* Task statement
All of the data below is to be copied again without changes.

* Available records
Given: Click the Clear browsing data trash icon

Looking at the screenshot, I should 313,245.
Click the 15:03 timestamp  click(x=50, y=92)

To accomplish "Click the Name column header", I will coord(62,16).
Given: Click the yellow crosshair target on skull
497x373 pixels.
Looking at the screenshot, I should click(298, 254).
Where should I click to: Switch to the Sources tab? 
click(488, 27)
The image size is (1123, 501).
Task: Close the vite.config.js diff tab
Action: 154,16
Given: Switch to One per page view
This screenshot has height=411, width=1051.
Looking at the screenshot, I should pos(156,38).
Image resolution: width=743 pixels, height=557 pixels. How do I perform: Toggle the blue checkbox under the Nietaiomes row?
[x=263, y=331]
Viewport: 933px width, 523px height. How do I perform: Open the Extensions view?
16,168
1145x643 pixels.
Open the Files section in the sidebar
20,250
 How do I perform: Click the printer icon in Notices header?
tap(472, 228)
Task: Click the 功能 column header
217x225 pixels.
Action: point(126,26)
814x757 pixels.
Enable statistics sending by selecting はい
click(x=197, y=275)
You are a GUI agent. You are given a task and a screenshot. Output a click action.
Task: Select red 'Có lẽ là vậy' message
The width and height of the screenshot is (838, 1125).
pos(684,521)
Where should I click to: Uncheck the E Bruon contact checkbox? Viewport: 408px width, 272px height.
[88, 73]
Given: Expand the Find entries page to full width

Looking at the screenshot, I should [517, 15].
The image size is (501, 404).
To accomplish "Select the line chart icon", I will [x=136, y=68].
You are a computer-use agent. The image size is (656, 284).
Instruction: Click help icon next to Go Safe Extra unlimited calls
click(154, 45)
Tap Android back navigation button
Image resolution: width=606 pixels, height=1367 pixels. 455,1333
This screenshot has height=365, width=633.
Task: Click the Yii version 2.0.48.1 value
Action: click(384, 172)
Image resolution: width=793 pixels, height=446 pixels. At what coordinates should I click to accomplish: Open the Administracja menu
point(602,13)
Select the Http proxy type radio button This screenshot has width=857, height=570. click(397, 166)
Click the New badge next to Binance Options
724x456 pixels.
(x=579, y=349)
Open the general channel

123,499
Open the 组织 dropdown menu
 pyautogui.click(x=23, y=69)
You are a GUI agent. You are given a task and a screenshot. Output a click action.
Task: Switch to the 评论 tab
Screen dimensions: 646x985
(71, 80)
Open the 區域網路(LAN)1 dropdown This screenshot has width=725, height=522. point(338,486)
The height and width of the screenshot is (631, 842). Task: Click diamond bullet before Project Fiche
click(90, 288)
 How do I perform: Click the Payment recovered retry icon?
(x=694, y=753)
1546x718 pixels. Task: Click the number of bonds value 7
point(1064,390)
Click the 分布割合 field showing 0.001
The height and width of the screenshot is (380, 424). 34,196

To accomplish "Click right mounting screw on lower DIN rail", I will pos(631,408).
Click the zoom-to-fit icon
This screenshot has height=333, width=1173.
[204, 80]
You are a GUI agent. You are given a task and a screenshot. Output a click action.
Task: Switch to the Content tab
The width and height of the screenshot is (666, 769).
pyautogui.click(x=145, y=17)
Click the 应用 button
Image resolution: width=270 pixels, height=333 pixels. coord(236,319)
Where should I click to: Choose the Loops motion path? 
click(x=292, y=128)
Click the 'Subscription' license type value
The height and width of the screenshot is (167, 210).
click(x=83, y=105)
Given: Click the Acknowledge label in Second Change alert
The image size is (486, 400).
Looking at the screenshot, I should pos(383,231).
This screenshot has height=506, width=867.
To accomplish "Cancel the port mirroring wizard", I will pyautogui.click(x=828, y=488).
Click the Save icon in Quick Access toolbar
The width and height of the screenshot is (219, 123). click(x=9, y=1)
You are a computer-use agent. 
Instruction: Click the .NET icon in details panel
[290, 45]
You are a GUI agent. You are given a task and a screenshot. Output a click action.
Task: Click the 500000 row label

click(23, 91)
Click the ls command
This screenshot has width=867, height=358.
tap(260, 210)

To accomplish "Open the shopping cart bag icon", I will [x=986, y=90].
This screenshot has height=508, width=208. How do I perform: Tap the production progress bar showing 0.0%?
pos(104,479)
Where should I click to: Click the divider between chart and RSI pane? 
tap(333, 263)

* Output
Given: Click the Clear browsing data trash icon

Looking at the screenshot, I should 313,245.
Click the 15:03 timestamp  click(x=50, y=92)

To accomplish "Click the Name column header", I will coord(62,16).
Given: Click the yellow crosshair target on skull
497x373 pixels.
Looking at the screenshot, I should click(298, 254).
Where should I click to: Switch to the Sources tab? 
click(488, 27)
The image size is (1123, 501).
Task: Close the vite.config.js diff tab
Action: 154,16
Given: Switch to One per page view
This screenshot has height=411, width=1051.
Looking at the screenshot, I should pos(156,38).
Image resolution: width=743 pixels, height=557 pixels. How do I perform: Toggle the blue checkbox under the Nietaiomes row?
[x=263, y=331]
Viewport: 933px width, 523px height. How do I perform: Open the Extensions view?
16,168
1145x643 pixels.
Open the Files section in the sidebar
20,250
 How do I perform: Click the printer icon in Notices header?
tap(472, 228)
Task: Click the 功能 column header
217x225 pixels.
Action: point(126,26)
814x757 pixels.
Enable statistics sending by selecting はい
click(x=197, y=275)
You are a GUI agent. You are given a task and a screenshot. Output a click action.
Task: Select red 'Có lẽ là vậy' message
The width and height of the screenshot is (838, 1125).
pos(684,521)
Where should I click to: Uncheck the E Bruon contact checkbox? Viewport: 408px width, 272px height.
[88, 73]
Given: Expand the Find entries page to full width

Looking at the screenshot, I should [517, 15].
The image size is (501, 404).
To accomplish "Select the line chart icon", I will [x=136, y=68].
You are a computer-use agent. The image size is (656, 284).
Instruction: Click help icon next to Go Safe Extra unlimited calls
click(154, 45)
Tap Android back navigation button
Image resolution: width=606 pixels, height=1367 pixels. 455,1333
This screenshot has height=365, width=633.
Task: Click the Yii version 2.0.48.1 value
Action: click(384, 172)
Image resolution: width=793 pixels, height=446 pixels. At what coordinates should I click to accomplish: Open the Administracja menu
point(602,13)
Select the Http proxy type radio button This screenshot has width=857, height=570. click(397, 166)
Click the New badge next to Binance Options
724x456 pixels.
(x=579, y=349)
Open the general channel

123,499
Open the 组织 dropdown menu
 pyautogui.click(x=23, y=69)
You are a GUI agent. You are given a task and a screenshot. Output a click action.
Task: Switch to the 评论 tab
Screen dimensions: 646x985
(71, 80)
Open the 區域網路(LAN)1 dropdown This screenshot has width=725, height=522. point(338,486)
The height and width of the screenshot is (631, 842). Task: Click diamond bullet before Project Fiche
click(90, 288)
 How do I perform: Click the Payment recovered retry icon?
(x=694, y=753)
1546x718 pixels. Task: Click the number of bonds value 7
point(1064,390)
Click the 分布割合 field showing 0.001
The height and width of the screenshot is (380, 424). 34,196

To accomplish "Click right mounting screw on lower DIN rail", I will pos(631,408).
Click the zoom-to-fit icon
This screenshot has height=333, width=1173.
[204, 80]
You are a GUI agent. You are given a task and a screenshot. Output a click action.
Task: Switch to the Content tab
The width and height of the screenshot is (666, 769).
pyautogui.click(x=145, y=17)
Click the 应用 button
Image resolution: width=270 pixels, height=333 pixels. coord(236,319)
Where should I click to: Choose the Loops motion path? 
click(x=292, y=128)
Click the 'Subscription' license type value
The height and width of the screenshot is (167, 210).
click(x=83, y=105)
Given: Click the Acknowledge label in Second Change alert
The image size is (486, 400).
Looking at the screenshot, I should pos(383,231).
This screenshot has height=506, width=867.
To accomplish "Cancel the port mirroring wizard", I will pyautogui.click(x=828, y=488).
Click the Save icon in Quick Access toolbar
The width and height of the screenshot is (219, 123). click(x=9, y=1)
You are a computer-use agent. 
Instruction: Click the .NET icon in details panel
[290, 45]
You are a GUI agent. You are given a task and a screenshot. Output a click action.
Task: Click the 500000 row label

click(23, 91)
Click the ls command
This screenshot has width=867, height=358.
tap(260, 210)

To accomplish "Open the shopping cart bag icon", I will [x=986, y=90].
This screenshot has height=508, width=208. How do I perform: Tap the production progress bar showing 0.0%?
pos(104,479)
Where should I click to: Click the divider between chart and RSI pane? 
tap(333, 263)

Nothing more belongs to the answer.